Search code examples
apache-kafkaavroparquetapache-kafka-connectconfluent-platform

How to commit Kafka messages to HDFS sink on reaching a specific size (128 Mb)


My configuration: Confluent (5.0.0) Kafka produces some avro messages. Connect worker (HDFS connector sink) streams these messages to HDFS node in Parquet format. I configured connect worker to commit messages to HDFS every 5000 messages (flush.size=5000). This config works fine.

My question: is there any workaround to commit messages on reaching exactly 128 Mb (or 256 Mb), not count of messages ?

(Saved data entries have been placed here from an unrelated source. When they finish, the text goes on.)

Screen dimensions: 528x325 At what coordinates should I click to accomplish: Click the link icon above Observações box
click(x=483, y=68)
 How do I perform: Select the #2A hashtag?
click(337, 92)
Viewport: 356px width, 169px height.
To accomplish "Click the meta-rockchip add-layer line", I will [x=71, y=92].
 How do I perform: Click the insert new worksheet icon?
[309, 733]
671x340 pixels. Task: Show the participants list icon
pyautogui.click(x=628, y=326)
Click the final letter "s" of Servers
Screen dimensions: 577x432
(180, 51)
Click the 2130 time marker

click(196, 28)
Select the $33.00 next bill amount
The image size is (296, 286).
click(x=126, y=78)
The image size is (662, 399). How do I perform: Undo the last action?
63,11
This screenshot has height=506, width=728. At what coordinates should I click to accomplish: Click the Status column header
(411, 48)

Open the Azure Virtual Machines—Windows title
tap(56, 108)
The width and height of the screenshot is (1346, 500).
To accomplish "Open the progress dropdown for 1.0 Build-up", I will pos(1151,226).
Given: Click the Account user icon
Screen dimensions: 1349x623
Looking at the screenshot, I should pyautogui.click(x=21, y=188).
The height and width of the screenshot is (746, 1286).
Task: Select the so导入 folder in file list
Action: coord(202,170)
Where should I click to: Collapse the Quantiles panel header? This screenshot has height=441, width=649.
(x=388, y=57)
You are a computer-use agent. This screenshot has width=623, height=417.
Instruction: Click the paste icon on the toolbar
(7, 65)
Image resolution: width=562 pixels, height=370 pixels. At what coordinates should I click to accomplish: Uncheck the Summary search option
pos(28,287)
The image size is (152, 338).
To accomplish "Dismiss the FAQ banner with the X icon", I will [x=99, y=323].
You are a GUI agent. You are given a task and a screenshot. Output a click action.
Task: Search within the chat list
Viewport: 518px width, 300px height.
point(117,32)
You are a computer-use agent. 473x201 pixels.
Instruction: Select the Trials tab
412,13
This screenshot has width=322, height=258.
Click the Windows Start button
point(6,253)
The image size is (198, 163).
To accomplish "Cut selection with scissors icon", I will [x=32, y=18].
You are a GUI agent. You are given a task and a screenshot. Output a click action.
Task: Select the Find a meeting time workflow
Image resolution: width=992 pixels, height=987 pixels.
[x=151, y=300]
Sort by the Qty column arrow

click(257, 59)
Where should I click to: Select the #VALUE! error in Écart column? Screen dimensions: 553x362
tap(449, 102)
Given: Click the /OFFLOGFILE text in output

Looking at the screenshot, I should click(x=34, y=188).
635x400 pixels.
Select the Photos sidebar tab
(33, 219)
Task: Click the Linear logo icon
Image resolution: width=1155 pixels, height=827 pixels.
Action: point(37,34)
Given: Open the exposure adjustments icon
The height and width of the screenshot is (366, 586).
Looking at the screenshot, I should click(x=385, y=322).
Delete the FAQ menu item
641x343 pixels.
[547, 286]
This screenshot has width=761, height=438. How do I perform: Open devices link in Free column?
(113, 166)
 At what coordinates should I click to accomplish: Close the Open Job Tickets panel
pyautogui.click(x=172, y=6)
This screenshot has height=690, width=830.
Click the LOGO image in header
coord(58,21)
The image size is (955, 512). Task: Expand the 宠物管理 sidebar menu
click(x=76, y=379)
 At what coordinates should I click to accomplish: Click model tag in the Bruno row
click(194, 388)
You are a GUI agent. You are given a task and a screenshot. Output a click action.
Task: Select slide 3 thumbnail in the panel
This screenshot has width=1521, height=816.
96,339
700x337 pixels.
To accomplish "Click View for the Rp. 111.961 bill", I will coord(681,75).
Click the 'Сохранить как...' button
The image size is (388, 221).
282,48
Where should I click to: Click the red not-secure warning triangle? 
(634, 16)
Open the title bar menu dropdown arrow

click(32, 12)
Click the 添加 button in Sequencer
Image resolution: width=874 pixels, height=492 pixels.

My HDFS Connector configuration file:

name=hdfs-sink
connector.class=io.confluent.connect.hdfs.HdfsSinkConnector
format.class=io.confluent.connect.hdfs.parquet.ParquetFormat
tasks.max=1
topics=some_topic
hdfs.url=hdfs://hdfshost:8020/user/someuser/kafka_hdfs_sink/
flush.size=5000

Solution

  • There is no such configuration - see this open issue

    The workaround would be to know, on average, how large each message is for the topics (in a single Kafka partition because that's how files get written), then set the flush.size accordingly to approximately reach a factor of the HDFS block size.

    If you use the TimeBasedPartioner, then you will have to know either the number of messages or the time at which your messages will reach your target size.